A tarefa: Filtre os dados abaixo e copie cada linha em que aparece a palavra "width". Considere a distinção entre maiúsculas e minúsculas.

Dados da tarefa:
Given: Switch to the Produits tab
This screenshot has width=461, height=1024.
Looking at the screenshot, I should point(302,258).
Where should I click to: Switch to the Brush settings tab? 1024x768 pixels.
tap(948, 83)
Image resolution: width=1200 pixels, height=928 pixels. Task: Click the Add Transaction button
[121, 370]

==

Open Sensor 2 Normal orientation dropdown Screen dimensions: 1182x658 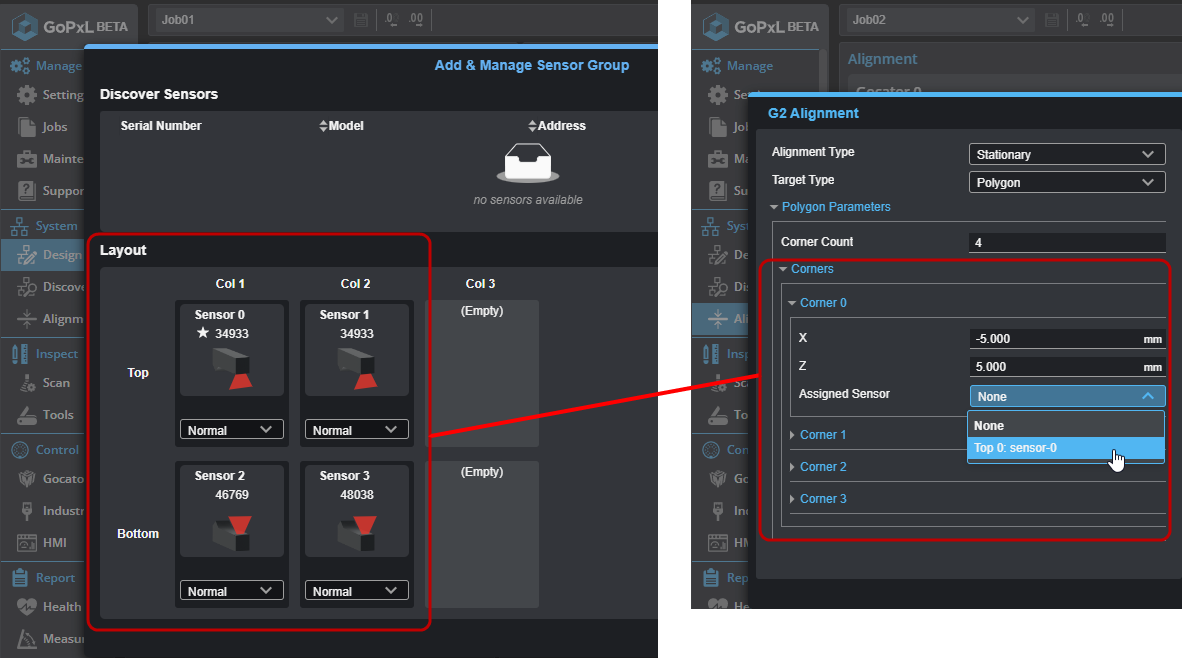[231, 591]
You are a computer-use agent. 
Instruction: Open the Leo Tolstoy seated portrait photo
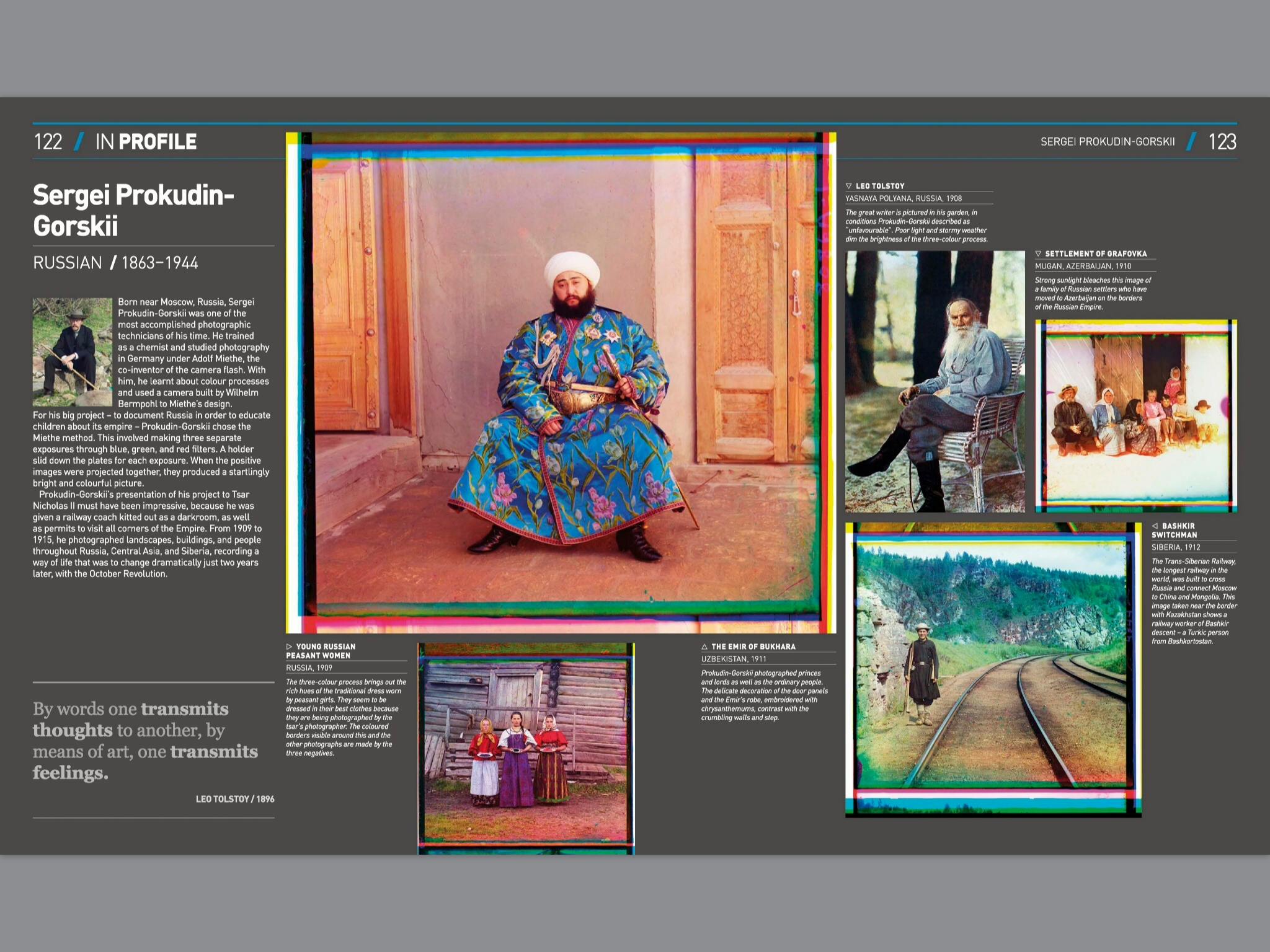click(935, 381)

Resolução escrita:
This screenshot has width=461, height=1024.
Image resolution: width=1200 pixels, height=928 pixels. Task: Click the Add Transaction button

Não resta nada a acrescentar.